DOES() allows you to test for allomorphism, where objects perform similar duties despite different lineages. isa() allows you to test for inheritance, where objects perform similar duties due to a common lineage.
What's allomorphism? You've probably encountered it already in Perl 5. Consider, for example, a normal hash reference, a blessed hash, a tied hash reference, and a blessed scalar with hash dereferencing overloading. You have a Perl function that receives as an argument an entity which is one of those four items. You want to access a key and value within that entity as if it were a hash reference--but you don't know precisely what it is.
To see if you can dereference the reference safely, you have a couple of options. You could use ref to see if the entity is just a hash reference, but that only works for the first one. You could use UNIVERSAL::isa() to check if the entity seems to be a built-in hash (but that definitely fails for the last item and it's really bad style). You could use reftype() from Scalar::Util, but that definitely won't catch the final item.

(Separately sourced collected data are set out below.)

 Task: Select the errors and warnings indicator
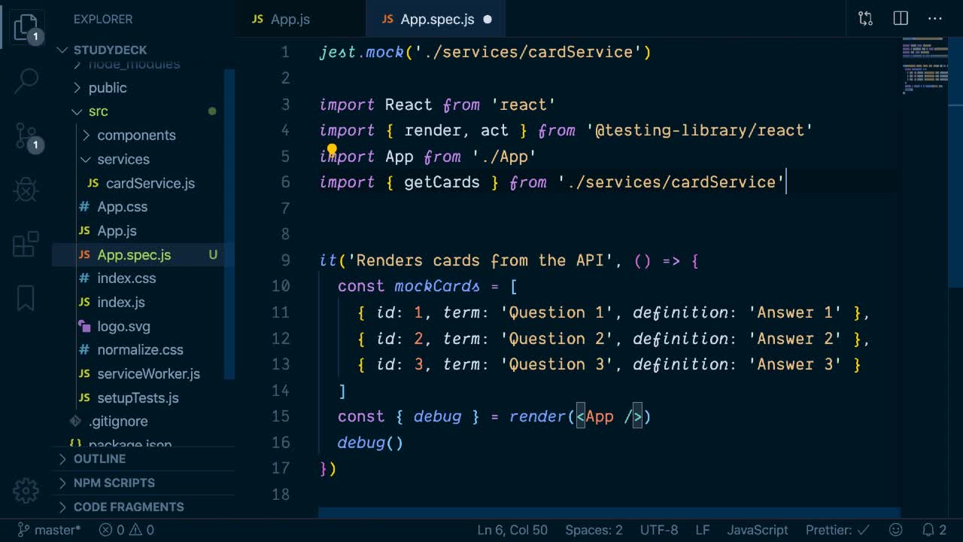point(125,529)
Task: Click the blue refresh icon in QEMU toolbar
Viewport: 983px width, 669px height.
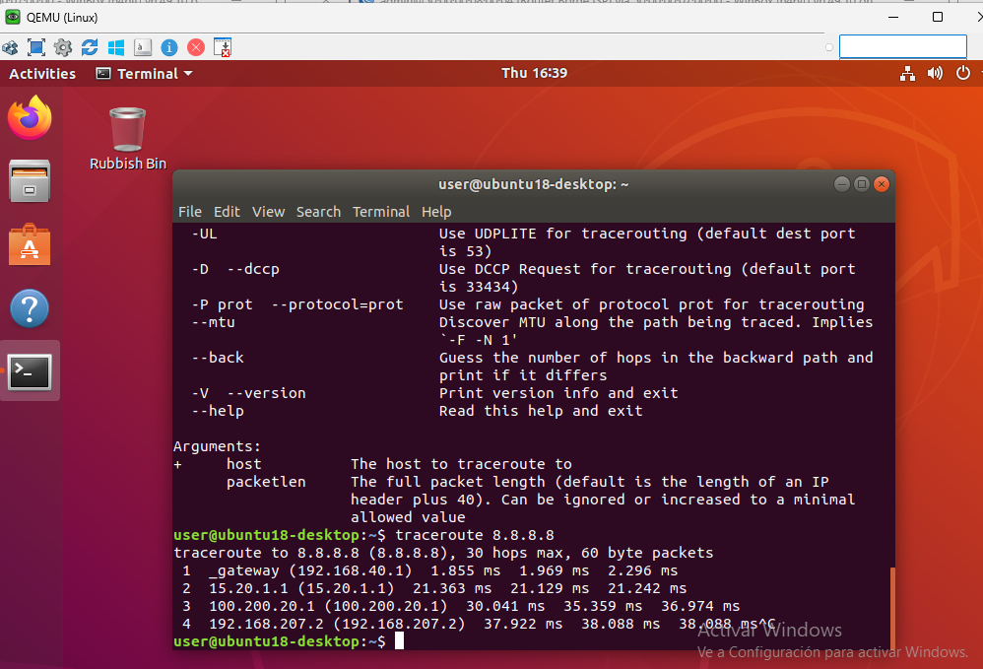Action: coord(90,46)
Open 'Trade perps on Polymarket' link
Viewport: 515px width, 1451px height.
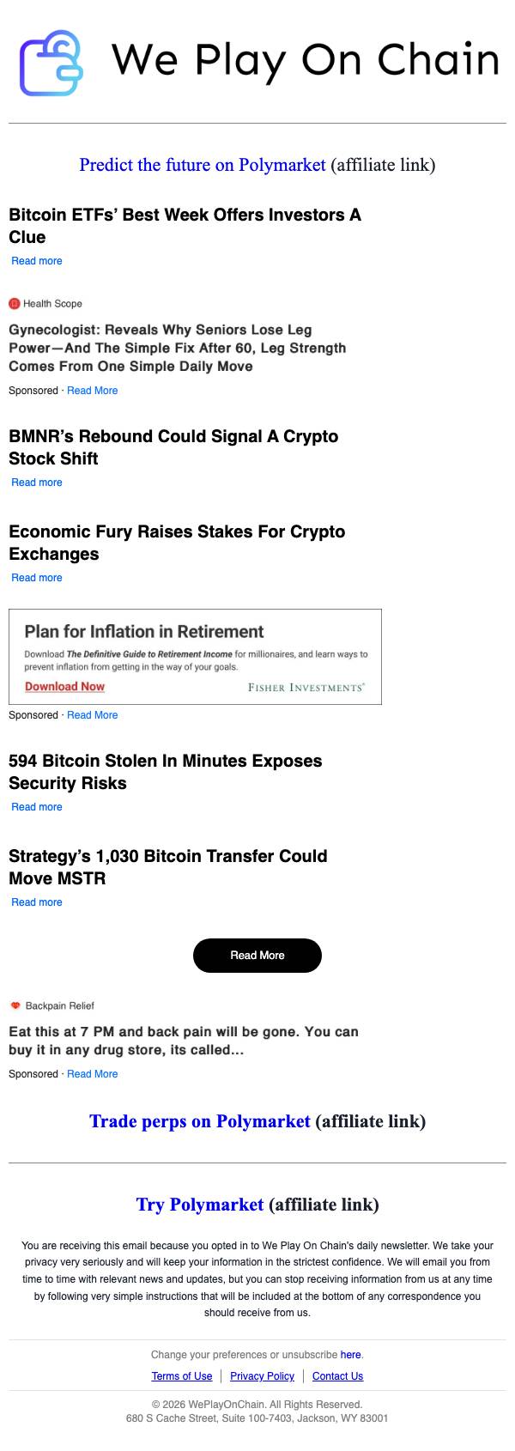click(x=200, y=1121)
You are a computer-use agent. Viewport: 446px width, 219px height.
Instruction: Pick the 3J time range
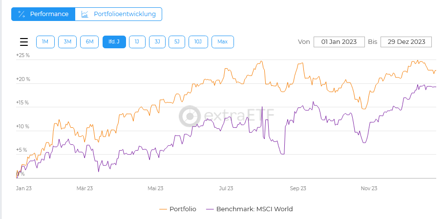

Besides that, checking the type is the wrong question--you just want to know if you can dereference the entity as a hash. The real question is "does this entity behave as I expect a hash to behave", not "how does this entity achieve its behavior"?
In a similar way when dealing with objects (and, in Perl 6, built-in data types which act as objects), DOES() asks "Does this object or class perform this role? I don't care how it does it. I just want to know if it does."
See Roles: Composable Units of Object Behavior for more information.
Update: Made the example clearer as an example.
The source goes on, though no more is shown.